Weitere Regiearbeiten Metzners waren der im Rennsport angesiedelte Spielfilm "Achtung! Liebe! Lebensgefahr!" (1929) und der Dokumentarfilm "Kehre wieder, Afrika!" (1929), bei dem er Filmmaterial verarbeitete, das von Friedrich Paulmann und Ludwig Weichert während einer Expedition gedreht worden war. Daneben war Metzner weiterhin als Szenenbildner tätig. Außer für die Pabst-Filme entwarf er die Bauten unter anderem für "Eine Nacht im Grandhotel" (1931) und den Ende 1932 in Frankreich und bei der Olympiade in Los Angeles gedrehten Sportler- und Liebesfilm "Der Läufer von Marathon".
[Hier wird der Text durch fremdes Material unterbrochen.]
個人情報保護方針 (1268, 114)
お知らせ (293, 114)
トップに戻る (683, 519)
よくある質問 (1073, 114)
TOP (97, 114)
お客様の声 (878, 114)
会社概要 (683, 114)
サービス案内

1933 emigrierte Metzner nach der Machtübernahme Hitlers nach Frankreich, wo er bei "Du haut en bas" (1933) noch einmal mit dem ebenfalls ausgewanderten Pabst zusammenarbeitete. In England war er als Szenenbildner für den Produzenten Michael Balcon und dessen Firmen Gainsborough und Gaumont-British tätig. 1935/36 entstand nach Metzners Entwürfen in einjähriger Arbeit "The Robber Symphony", gedreht in den Shepperton Studios sowie in Nizza, Österreich und rund um den Mont Blanc. Der Film des aus Österreich emigrierten Friedrich Fehér handelte von einer skurrilen Räuberbande und fahrenden Musikanten, folgte dabei aber nicht konventionellen Erzählmustern, sondern verband expressionistische und surrealistische Elemente zu einer "Fundgrube in Sachen Seltsamkeit und Surrealismus" (so eine Beschreibung des Österreichischen Filmmuseums).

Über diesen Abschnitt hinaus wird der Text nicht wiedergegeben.